The NBA’s unofficial mid-season arrives at the all-star break, a time when teams take stock of their roster, a time when contending teams begin to gear up for a long post-season run, while others are left to contemplate yet another lost year.
As is the norm at this point in the NBA calendar, eyes have opened in a league where athletic brilliance can often compensate for flaws in basketball’s fundamentals, compelling MVP races have emerged with no clear-cut winner and a distinct shift in power has unfolded with the East holding the upper hand.
But whether it’s a Blake Griffin highlight reel dunk, a Cavaliers loss, a rude welcome for the visiting Heat, no story has taken centre stage like the sudden retirement of Jerry Sloan.
For better than two decades, Sloan has been the coaching model of consistency, a staple in Utah who helped lead the Jazz to two NBA final appearances.
It says a lot about the voting process that at no point did Sloan summon enough support to win coach of the year honours.
It also says a lot about today’s me-first baller that Sloan called it a career amid reports that star point guard Deron Williams grew increasingly annoyed at Sloan’s old-school approach.
Since the day he became the undisputed boss in Utah, which can only be achieved when management and ownership are completely on board, Sloan has always stressed team over any individual acclaim.
Under Sloan, there were no short cuts, no reason to bring effort, be it in games or in practices. When he abruptly announced his resignation, which, incidentally, came in the wake of a one-year extension, outrage ensued.
No one was as vocal than Karl Malone, basketball’s Mailman who delivered the most telling observation when he gathered with reporters following Sloan’s exit.
“They changed the floor back to old school,’’ Malone said of his former team. “They changed the uniform back to old school.
“Somebody tell the damn players to start playing like old school. It may work. They spent a lot of money on the rest, now how about you tell the players?
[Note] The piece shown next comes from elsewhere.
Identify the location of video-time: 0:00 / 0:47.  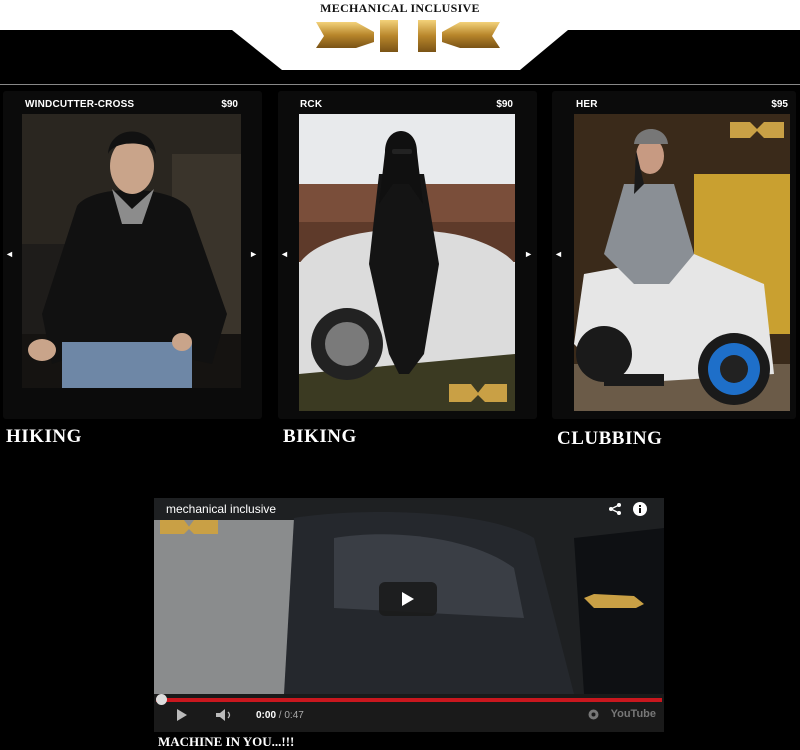
(280, 716).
I’m just calling it like I see it.”
Malone and John Stockton were the faces of the Jazz franchise, Hall of Famers who teamed up to form one of the game’s greatest pick-and-roll tandems.
But they each got their cue from Sloan, who, remarkably, had only one losing season in a market that isn’t exactly high atop the list of NBA players, unless, of course, they prefer a team environment.
“I want people to understand what we lost will never, ever be replaced, all due respect to (newly appointed head coach and ex-Raptor) Ty (Corbin) and whoever else,” Malone said. “I heard guys on TV talking about: ‘Coach lost his will. He don’t have the fire.’ I heard a lot of that. Half of those guys don’t know what they’re talking about.
“Very few of them do. Some of them I played with I mute it when they start talking. Coach Jerry Sloan, what he probably got tired of was what the guys bring every night.”
Bringing it every night was something Cleveland tried to do, but all in vain, beginning the post-LeBron era in as bad a fashion as could possibly be imagined.
If any team needs a break to lick their wounds and exhale it’s the beleaguered Cavs, who would join the NFL’s Tampa Bay Buccaneers when it comes to redefining misery.
During a two-month stretch of losing, the Cavs were humiliated by the Lakers, who outscored their overmatched visitors by a whopping margin of 55 points.
And then finally, following 26 straight setbacks, the Cavs held court to beat the Clippers in overtime.
“I can smile again,” Cavs guard Daniel Gibson said. “It feels pretty good. Winning is a precious feeling.”
With King James at the controls, the Cavs had sported the NBA’s best record for the past two seasons.
With James changing his Cavs jersey for a Heat model and joining Dwyane Wade and Chris Bosh, Miami has surpassed the Lakers as the top road draw, playing in front of packed houses in every city.
Regardless of the location, the one constant has been the rude reception Miami has received, which will only intensify as the season draws closer to its end.
For James, the booing and taunting will be tolerated, but a fan in Detroit crossed the line when he used James’ mom in a taunt.
“Say whatever you want to say to me,’’ James was
overheard telling the heckler. “Just don’t be disrespectful, alright? Alright, OK?
“I don’t give a (expletive) what you say. If you’re disrespectful, it’s a problem.”
The problem began when the fan asked LeBron if his mom would be going to Boston for Valentine’s Day.
“I felt I needed to say something,’’ James said.
“As I said before, you have to draw the line somewhere. Fans can say whatever they want to say. But there are times when it’s not right. I had to say something.”
Words aside, James has let his actions do most of the talking on a Heat team that seems destined to play the Celtics in the East final.
Unless the Lakers find a way to defend better and start beating quality opponents on a more regular basis, it looks like L.A.’s attempt at a three-peat will be nixed by San Antonio, which has changed its style in posting the NBA’s best record, or Dallas, where Dirk Nowitzki has entered the MVP conversation along with James, Derrick Rose and Dwight Howard.